CASE4:現実は、すっぱい。
ご気分を害される方がいらっしゃるかもしれません。申し訳ありませんが、あらかじめご了承頂けますと幸いです。
「佐保さん。オーナーが呼んでます」
「はい」
仕事を頼みたいそうです、と呼ばれて入った部屋で。俺は、妙な計画を聞く事になった。
「乙女ゲーム企画? 何ですか、それ」
「ふふっ。面白そうでしょ~? 見て、これ」
オーナーが、使っていたノートパソコンを俺に向けてくる。
思わず、眼鏡のレンズを拭いてかけ直し、まじまじと画面を見てしまった。
そこに映し出されていたのは、新作乙女ゲームのモニター募集! と銘打った、細かい応募要項と、注意事項。見るからに、怪しい。

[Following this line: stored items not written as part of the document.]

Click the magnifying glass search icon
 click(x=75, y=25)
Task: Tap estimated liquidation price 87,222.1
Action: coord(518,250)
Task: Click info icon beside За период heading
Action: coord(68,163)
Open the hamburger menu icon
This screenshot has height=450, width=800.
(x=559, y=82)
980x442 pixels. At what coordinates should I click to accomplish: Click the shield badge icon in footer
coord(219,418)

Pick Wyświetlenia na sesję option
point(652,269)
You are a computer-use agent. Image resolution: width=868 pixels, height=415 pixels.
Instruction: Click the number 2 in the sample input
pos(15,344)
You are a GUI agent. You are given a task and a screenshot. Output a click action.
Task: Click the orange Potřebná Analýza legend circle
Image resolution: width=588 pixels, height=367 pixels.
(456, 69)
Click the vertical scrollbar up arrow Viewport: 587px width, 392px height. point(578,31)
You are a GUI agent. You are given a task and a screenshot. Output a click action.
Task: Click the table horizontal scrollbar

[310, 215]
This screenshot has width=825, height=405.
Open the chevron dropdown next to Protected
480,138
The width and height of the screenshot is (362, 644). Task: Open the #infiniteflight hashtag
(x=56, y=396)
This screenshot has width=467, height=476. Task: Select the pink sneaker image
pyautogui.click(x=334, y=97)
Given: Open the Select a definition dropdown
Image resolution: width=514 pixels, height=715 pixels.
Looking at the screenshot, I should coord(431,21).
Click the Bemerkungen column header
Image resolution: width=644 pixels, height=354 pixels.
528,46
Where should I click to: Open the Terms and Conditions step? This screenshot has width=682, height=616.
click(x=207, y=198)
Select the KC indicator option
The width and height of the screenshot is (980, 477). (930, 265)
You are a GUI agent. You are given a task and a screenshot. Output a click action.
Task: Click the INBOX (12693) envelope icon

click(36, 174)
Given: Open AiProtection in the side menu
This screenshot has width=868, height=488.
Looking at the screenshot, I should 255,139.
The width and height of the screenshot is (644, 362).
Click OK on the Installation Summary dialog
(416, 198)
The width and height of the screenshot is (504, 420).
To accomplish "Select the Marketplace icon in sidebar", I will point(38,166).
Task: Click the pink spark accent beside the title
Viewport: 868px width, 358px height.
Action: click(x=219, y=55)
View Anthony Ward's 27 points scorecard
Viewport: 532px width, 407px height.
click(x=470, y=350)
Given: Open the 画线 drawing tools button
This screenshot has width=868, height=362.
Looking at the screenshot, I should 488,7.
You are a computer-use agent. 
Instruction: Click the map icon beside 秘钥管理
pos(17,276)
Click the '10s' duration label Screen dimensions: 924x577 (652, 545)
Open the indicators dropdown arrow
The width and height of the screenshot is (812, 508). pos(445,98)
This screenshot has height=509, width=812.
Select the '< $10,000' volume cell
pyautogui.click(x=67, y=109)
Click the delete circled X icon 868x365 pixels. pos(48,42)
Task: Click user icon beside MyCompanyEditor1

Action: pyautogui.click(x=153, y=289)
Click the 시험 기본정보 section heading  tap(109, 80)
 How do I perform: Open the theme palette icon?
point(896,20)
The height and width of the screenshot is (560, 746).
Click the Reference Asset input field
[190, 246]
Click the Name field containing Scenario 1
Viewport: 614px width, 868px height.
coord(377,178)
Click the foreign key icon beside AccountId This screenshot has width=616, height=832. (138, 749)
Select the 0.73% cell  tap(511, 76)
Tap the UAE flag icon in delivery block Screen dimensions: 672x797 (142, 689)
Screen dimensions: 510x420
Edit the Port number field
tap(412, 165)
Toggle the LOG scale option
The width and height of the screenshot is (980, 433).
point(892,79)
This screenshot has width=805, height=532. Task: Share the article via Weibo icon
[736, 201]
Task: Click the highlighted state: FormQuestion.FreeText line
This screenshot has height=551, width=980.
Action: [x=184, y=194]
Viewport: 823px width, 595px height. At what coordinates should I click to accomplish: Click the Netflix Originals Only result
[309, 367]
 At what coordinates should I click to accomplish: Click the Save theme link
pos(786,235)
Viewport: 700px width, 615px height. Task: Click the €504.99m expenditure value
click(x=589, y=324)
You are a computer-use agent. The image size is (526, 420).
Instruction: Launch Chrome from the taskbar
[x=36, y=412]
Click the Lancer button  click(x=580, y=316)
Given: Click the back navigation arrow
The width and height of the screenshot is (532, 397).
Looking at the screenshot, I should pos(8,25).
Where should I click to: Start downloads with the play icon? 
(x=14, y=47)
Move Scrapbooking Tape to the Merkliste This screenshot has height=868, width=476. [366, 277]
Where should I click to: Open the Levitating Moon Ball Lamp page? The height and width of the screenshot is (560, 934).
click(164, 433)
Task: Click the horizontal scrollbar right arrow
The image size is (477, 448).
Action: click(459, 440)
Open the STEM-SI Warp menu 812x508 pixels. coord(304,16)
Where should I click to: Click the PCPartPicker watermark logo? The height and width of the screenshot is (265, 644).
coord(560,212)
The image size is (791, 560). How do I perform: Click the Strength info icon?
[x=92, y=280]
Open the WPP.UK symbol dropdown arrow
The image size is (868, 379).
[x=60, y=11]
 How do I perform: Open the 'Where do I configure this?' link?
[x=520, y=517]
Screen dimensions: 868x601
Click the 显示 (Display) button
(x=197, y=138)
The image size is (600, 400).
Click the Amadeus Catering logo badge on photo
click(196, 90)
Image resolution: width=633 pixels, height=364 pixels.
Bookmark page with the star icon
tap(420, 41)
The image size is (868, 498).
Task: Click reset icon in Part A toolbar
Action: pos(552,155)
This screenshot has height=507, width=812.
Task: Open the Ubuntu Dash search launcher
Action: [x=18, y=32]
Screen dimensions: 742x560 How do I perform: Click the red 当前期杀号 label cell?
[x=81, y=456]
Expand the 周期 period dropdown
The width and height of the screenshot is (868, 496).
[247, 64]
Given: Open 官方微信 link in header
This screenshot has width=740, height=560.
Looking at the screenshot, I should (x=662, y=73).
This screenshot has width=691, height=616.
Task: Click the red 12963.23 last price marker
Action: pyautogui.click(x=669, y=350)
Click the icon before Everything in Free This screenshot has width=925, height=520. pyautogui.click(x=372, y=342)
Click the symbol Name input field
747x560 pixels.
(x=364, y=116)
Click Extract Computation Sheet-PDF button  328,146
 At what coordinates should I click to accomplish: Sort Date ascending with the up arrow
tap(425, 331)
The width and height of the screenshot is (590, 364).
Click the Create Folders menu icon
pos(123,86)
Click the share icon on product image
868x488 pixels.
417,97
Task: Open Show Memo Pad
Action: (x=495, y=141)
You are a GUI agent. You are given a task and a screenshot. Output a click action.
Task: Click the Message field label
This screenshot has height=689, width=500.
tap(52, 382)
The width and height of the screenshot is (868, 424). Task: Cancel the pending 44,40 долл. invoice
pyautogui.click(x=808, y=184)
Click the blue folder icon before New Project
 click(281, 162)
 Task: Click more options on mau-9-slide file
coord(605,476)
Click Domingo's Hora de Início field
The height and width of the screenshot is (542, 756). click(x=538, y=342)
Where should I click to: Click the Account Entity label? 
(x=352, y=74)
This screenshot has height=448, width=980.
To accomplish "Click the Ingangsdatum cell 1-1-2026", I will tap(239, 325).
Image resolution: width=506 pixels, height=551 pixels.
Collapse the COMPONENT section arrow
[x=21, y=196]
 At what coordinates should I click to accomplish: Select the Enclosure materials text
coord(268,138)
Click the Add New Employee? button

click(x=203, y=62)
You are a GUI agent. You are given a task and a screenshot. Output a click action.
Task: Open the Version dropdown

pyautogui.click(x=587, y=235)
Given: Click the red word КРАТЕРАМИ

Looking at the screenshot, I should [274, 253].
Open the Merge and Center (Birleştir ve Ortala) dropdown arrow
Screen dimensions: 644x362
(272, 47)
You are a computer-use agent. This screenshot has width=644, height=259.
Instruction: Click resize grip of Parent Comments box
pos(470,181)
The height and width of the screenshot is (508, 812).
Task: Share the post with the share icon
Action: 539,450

「すみません、オーナー。俺には、これを見て応募してくるような馬鹿が、そうそう居るとは思えないんですが」
「それが、そうでもないのよ~? ほら、見て。アクセスがもうこんなに。アンケートも、続々返ってきてるわよ」
オーナーの指先を見れば、確かに、ネギをしょったカモの大群。
詐欺の横行するこの時代に、どうして、こんな怪しいもんに応募できるんだ? 平和ボケもいい所だ。つーか、このサイトも、やばいんじゃ……って、まあ、オーナーの事だから、どうとでもするんだろうが。
「北から南まで、結構いますね。どうするんですか?」
「まずは、この中から、なるべく口が固そうな、若いお嬢さんを選別するの。もちろん、この店に来られる範囲内の子よ。できるだけ小さなアパートに、独りで住んでる子がいいわね。これだけでも、かなり絞れるわ」
なるほどね。これに応募した時点で、判断力に欠けた女だって事は分かっている。
「……つまり。できるだけ、これがバレたら影響のあるような職についていて。途中でおかしいと感じる人生経験も浅く、今後搾取できて。冷静に諭す第三者と接する機会が少ない、騙しやすい女。ですか。的を広げる為に、敢えて年齢層を絞らないで募集したんですね」
指折り数えながら俺が言うと、オーナーが整った眉を上げて、直後、にんまりと唇を歪める。瞳を少女のようにきらきらさせて、嬉しそうに手を叩いた。
実はおっさんなのに絵になるってのがすげえ。
「そうそう! 分かってくれてあ・り・が・と~。それでね。その後が二次審査なんだけど、渡ちゃんには、ソコをお願いしたくて呼んだのよ。あ、頼むのは渡ちゃんだけじゃないから、安心してね」
「嫌な予感しか、しないんですが」
「あらやだ、そんな大した事ないわよ~。とりあえず嘘ついてないか、フツーに年確と、ちゃんと仕事してるかとか。さらっとどんな子なのか、様子を見てきて欲しいの~。うふふ」
いや、それ、軽くストーキングじゃないですか。俺、犯罪者になりたくねえ。
という俺の呟きを華麗にスルーして、オーナーは嬉々として続ける。
「晴れて合格したら、いよいよ実際に、乙女ゲームみたいな、あま~い日常を味わってもらうの」
「いくらなんでも、さすがに警戒しますよ。通報されます」
「そこらへんが腕の見せ所よねえ。ふふっ。つまりバッドエンドね。まあ、駄目なら駄目でいいのよ。全力で逃げて~」
「……甘い日常って言っても、相手、仕事あるんですよね。いきなり同棲でもするんですか」
「え~? デートとか、でーととか、DATEとかあるじゃない。担当のコにお任せするわ~。きゃはっ」
「はあ……」
正直、うぜえ。
一日中走り回ったかのような、ひどい虚脱感に襲われて、がっくり肩を落とす。そんな俺になんて構わず、オーナーはにこにこと笑って言った。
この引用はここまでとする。